*TASK REQUIREMENTS:* Exact reproduction required: the lines below from the line with "Сервисный центр по" to the line with "Чистящие таблетки (55, 1415)", both ends included, and no others.

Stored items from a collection
#####
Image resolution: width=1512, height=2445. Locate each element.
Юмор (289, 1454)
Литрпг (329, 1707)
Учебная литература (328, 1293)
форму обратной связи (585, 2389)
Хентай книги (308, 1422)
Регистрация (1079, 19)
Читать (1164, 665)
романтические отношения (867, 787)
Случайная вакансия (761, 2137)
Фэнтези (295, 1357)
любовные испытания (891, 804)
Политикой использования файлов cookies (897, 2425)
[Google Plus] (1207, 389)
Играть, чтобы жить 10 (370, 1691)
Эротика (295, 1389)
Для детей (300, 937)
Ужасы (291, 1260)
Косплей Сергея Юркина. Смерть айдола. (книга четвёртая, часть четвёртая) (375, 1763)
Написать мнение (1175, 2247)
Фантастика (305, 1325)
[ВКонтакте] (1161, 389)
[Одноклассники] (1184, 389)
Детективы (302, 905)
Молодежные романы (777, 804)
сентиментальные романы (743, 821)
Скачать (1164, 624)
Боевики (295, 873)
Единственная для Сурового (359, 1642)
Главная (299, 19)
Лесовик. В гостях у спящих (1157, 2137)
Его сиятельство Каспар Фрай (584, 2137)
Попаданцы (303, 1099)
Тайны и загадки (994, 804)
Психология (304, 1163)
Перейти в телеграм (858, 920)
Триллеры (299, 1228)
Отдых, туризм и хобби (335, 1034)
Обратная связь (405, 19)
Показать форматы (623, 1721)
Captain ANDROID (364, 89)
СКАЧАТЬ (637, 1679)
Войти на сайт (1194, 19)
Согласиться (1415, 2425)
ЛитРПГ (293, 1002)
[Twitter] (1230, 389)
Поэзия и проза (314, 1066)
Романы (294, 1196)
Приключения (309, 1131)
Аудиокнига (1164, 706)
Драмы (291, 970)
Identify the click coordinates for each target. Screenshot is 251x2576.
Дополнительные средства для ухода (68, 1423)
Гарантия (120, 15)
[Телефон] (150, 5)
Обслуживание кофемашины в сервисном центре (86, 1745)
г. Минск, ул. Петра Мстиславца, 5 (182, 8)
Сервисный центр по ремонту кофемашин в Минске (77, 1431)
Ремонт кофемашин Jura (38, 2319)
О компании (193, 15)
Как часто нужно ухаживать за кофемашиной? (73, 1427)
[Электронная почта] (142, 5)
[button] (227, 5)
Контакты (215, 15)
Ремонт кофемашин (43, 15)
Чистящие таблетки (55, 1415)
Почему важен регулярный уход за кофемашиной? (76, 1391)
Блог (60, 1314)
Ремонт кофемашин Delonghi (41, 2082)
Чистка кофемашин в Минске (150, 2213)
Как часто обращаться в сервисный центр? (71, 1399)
#####
*ANSWER TO THIS EXERCISE:*
Сервисный центр по ремонту кофемашин в Минске (77, 1431)
Ремонт кофемашин Jura (38, 2319)
О компании (193, 15)
Как часто нужно ухаживать за кофемашиной? (73, 1427)
[Электронная почта] (142, 5)
[button] (227, 5)
Контакты (215, 15)
Ремонт кофемашин (43, 15)
Чистящие таблетки (55, 1415)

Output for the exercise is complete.